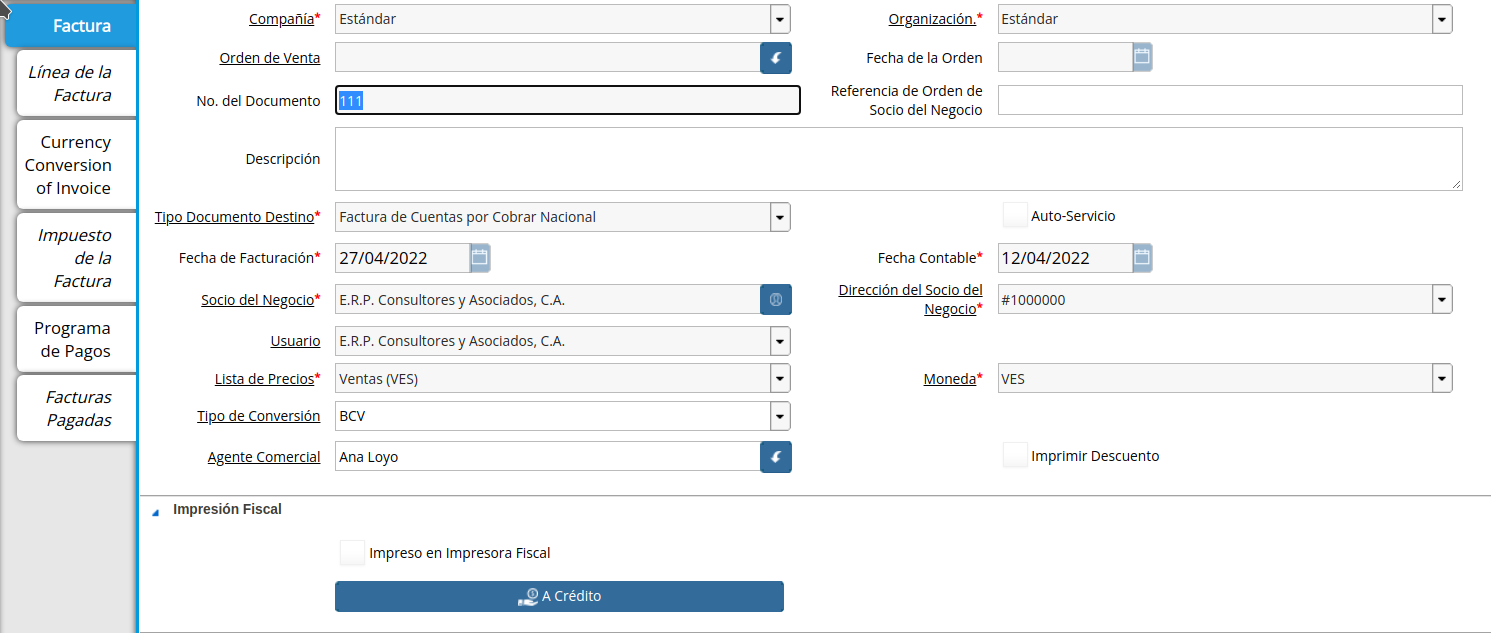Check the Imprimir Descuento box
This screenshot has height=633, width=1507.
1015,456
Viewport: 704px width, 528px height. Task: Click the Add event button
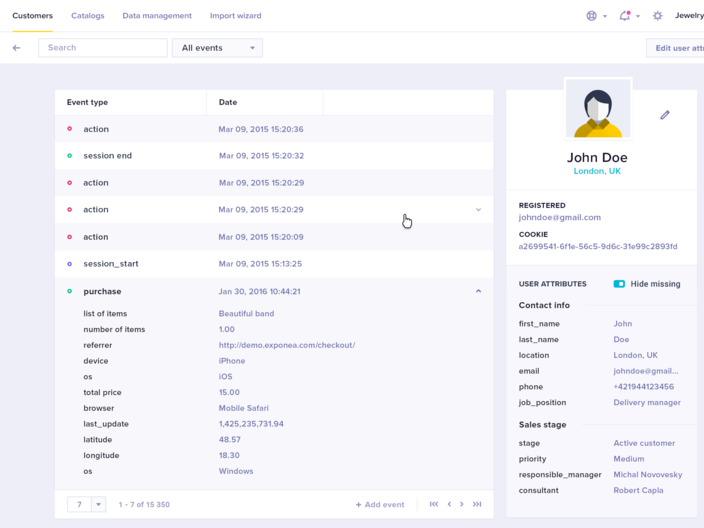pyautogui.click(x=380, y=504)
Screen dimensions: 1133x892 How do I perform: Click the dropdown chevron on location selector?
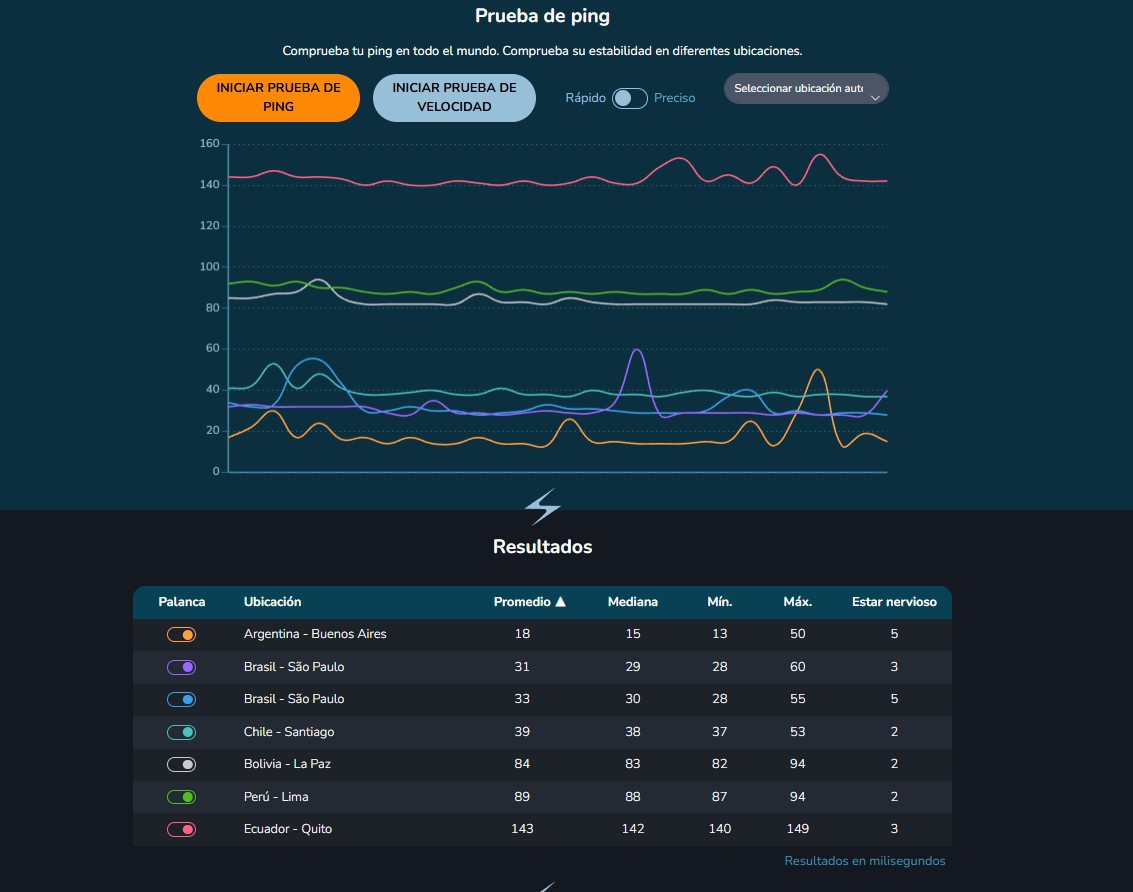[x=875, y=98]
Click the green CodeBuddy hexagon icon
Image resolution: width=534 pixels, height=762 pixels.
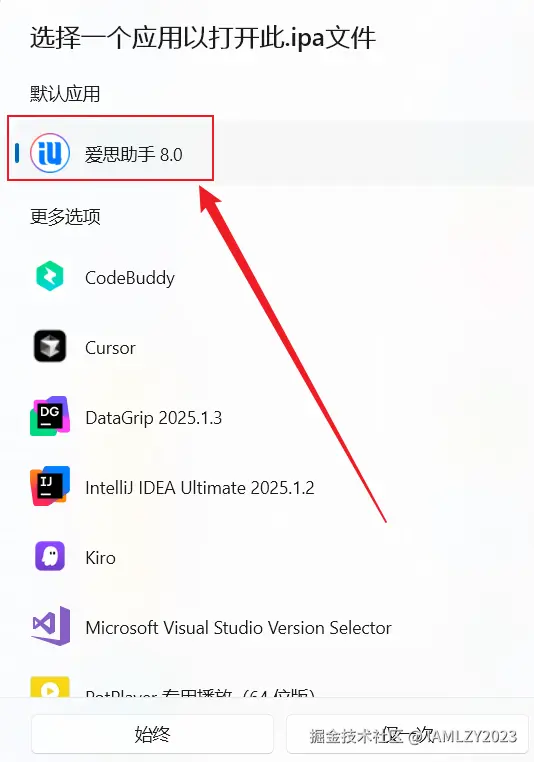50,277
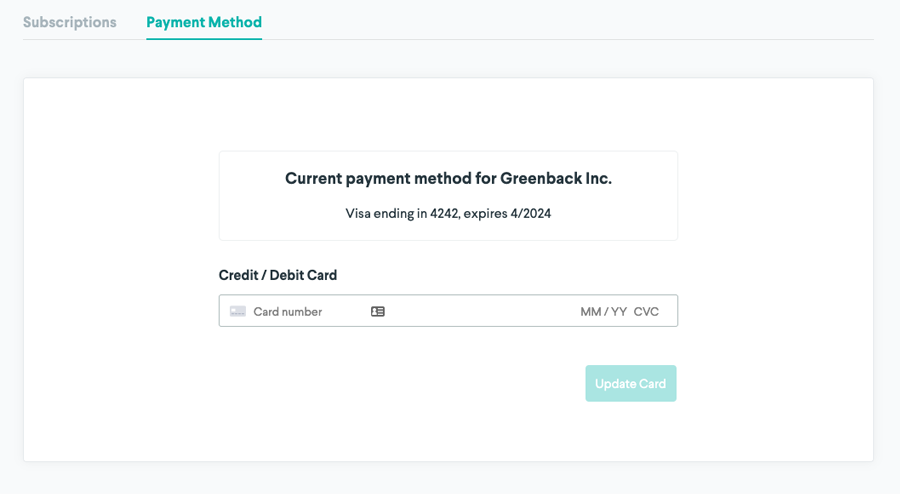Click the "MM" month placeholder

click(x=590, y=312)
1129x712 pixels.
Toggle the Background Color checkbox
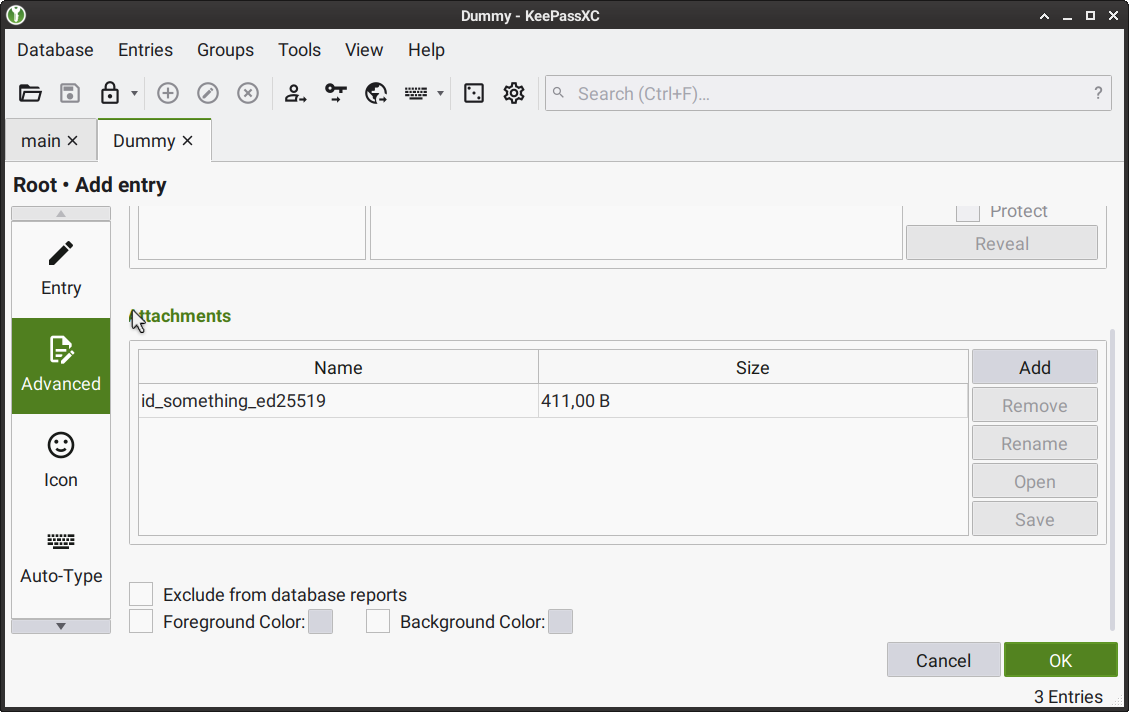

● ● ● ● ●

This task calls for the lines from the line containing "1129x712 pixels." through the end of the listing, set down exactly and only, with pictures omitted.

• Answer to this exercise:
1129x712 pixels.
Toggle the Background Color checkbox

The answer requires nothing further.